**Work instructions:** Check every line of the data and copy the ones where "panel" appears.

BEGIN Task material

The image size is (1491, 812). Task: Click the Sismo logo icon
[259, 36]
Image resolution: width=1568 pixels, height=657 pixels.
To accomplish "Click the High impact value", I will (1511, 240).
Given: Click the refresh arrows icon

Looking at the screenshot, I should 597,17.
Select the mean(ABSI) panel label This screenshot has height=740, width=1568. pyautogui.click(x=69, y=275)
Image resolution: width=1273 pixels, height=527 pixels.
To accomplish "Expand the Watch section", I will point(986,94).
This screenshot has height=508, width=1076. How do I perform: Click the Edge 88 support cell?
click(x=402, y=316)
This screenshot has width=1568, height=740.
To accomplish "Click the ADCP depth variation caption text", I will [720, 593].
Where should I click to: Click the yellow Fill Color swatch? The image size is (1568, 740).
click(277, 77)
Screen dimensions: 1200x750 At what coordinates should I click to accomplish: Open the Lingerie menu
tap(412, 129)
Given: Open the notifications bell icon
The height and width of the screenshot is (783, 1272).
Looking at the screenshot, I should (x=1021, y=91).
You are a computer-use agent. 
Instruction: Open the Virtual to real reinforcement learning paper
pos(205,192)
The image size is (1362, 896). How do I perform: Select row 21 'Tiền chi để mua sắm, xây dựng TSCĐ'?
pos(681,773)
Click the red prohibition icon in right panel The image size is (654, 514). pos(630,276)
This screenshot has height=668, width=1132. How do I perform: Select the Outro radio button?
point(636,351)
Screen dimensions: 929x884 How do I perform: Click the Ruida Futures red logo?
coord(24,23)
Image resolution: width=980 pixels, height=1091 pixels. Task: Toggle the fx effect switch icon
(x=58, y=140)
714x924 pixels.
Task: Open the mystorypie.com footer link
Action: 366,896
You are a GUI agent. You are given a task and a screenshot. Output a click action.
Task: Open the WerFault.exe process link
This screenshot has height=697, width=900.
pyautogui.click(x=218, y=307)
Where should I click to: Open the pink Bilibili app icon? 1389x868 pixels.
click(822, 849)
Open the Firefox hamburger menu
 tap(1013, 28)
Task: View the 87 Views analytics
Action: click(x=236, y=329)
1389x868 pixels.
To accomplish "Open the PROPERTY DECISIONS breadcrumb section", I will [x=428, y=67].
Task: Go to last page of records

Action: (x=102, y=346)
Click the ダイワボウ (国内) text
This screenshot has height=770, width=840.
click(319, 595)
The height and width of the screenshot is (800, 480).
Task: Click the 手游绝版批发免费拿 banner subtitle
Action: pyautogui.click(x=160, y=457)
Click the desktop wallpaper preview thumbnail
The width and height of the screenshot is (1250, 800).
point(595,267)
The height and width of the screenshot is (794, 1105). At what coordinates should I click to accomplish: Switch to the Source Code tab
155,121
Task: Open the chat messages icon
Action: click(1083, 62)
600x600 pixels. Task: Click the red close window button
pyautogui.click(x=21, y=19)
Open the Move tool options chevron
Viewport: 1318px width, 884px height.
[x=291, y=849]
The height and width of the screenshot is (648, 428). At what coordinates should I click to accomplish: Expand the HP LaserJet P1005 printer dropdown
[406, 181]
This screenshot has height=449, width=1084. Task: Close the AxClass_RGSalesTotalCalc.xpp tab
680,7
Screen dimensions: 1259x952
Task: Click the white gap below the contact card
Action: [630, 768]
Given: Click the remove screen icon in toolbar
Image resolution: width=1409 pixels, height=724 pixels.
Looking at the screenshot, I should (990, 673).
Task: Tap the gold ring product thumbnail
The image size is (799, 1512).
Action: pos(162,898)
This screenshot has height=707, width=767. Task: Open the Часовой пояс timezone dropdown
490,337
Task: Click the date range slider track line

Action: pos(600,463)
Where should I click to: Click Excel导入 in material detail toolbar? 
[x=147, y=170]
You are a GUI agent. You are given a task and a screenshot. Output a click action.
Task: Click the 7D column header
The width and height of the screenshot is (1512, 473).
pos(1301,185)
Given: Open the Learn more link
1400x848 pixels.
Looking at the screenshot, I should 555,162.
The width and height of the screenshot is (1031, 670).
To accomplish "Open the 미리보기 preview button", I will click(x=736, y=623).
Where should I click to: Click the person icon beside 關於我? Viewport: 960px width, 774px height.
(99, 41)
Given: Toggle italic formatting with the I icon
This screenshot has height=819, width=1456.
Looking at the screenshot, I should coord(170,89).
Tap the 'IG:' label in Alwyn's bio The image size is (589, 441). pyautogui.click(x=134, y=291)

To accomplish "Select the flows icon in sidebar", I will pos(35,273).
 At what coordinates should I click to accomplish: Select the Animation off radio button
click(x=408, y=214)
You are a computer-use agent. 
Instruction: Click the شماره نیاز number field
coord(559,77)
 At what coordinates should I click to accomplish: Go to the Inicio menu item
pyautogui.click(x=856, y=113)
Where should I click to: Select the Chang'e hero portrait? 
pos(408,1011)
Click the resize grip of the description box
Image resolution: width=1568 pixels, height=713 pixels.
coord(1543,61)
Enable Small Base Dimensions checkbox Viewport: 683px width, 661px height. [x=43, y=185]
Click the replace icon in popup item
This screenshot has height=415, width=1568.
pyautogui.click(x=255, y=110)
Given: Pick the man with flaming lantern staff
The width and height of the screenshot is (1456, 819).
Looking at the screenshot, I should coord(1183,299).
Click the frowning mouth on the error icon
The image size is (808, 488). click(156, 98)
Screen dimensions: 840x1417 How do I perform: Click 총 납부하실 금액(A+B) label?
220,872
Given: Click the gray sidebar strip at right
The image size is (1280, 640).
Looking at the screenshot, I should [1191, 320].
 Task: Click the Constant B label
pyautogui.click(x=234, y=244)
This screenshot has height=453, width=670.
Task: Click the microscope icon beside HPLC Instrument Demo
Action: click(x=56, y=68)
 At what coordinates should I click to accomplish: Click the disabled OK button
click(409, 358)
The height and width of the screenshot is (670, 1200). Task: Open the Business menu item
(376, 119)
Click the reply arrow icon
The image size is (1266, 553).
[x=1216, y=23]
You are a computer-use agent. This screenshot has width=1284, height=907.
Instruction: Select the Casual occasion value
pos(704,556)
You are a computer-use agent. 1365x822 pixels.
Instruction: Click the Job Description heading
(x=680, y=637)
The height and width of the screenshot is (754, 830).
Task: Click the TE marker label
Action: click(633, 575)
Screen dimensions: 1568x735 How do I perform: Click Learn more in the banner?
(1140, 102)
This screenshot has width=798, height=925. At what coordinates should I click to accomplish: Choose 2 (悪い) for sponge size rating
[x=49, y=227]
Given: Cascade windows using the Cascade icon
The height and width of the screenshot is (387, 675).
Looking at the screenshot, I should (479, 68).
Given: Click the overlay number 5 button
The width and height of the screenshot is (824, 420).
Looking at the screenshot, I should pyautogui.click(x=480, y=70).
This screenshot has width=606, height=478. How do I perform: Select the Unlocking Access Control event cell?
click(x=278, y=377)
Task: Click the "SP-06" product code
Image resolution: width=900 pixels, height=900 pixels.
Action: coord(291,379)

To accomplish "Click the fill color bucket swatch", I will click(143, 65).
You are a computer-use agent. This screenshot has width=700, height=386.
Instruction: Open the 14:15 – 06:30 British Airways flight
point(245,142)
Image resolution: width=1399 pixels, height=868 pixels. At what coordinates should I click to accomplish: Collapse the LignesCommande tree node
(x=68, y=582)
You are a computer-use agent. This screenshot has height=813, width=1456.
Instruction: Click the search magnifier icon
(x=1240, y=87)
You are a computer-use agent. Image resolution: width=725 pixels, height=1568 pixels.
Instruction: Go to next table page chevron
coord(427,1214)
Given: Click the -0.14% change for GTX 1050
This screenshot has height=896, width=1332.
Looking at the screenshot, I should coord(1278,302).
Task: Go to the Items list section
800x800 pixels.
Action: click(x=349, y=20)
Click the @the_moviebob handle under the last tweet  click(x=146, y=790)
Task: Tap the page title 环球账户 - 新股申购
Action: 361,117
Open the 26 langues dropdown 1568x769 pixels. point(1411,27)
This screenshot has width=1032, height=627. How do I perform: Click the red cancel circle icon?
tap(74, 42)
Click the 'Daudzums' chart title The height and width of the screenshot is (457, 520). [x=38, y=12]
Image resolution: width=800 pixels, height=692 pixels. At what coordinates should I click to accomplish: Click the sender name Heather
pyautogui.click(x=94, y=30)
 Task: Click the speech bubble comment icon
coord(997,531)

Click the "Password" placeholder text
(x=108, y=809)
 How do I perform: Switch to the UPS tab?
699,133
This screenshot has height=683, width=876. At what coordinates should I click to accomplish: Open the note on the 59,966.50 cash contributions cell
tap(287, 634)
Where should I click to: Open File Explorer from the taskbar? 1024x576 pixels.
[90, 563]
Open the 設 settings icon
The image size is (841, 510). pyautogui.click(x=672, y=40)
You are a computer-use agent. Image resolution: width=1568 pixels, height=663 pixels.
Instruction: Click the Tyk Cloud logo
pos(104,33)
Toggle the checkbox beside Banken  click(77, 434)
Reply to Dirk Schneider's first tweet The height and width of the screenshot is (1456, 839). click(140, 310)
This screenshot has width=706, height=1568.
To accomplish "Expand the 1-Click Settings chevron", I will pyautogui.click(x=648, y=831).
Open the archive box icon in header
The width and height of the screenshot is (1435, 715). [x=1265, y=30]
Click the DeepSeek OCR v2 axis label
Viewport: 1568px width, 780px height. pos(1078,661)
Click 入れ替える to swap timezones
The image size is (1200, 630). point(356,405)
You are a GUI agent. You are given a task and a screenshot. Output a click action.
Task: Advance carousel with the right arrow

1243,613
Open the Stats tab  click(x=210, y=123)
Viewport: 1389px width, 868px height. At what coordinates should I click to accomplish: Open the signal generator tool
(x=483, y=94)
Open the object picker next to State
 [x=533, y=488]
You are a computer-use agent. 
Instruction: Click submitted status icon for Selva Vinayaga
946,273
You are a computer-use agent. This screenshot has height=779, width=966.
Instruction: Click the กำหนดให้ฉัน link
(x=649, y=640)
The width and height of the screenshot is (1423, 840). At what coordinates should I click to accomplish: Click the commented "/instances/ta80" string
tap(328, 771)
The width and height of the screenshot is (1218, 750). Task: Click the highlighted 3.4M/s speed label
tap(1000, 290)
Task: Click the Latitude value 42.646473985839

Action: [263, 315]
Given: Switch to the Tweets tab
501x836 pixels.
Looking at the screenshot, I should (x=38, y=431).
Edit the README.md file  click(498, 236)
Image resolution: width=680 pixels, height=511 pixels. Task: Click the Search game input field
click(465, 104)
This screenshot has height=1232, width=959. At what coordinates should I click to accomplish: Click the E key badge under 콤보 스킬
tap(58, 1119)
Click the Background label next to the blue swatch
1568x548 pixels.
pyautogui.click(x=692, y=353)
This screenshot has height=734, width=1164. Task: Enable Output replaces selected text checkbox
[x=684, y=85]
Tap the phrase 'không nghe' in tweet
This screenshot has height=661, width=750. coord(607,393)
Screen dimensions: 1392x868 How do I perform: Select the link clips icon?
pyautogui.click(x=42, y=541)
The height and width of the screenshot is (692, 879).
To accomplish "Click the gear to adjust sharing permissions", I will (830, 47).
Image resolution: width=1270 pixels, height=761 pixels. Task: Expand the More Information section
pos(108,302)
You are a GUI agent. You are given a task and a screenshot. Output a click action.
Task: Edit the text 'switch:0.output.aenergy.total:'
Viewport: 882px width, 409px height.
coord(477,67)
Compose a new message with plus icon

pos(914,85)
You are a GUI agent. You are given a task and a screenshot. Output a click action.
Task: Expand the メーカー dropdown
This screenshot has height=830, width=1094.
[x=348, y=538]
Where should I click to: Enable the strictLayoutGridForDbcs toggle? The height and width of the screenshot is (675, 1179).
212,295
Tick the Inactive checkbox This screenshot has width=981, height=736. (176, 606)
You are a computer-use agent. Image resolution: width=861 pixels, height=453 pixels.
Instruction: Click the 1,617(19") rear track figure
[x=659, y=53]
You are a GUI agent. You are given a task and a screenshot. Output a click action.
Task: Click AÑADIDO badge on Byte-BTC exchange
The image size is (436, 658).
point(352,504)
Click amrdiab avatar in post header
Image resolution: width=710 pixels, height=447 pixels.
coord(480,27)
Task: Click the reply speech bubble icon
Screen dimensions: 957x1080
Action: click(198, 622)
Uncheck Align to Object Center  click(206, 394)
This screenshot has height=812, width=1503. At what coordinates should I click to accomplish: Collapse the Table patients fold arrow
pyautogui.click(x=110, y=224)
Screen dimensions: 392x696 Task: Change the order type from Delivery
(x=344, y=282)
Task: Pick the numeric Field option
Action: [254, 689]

END Task material

**Result:**
Select the mean(ABSI) panel label This screenshot has height=740, width=1568. pyautogui.click(x=69, y=275)
Click the red prohibition icon in right panel The image size is (654, 514). pos(630,276)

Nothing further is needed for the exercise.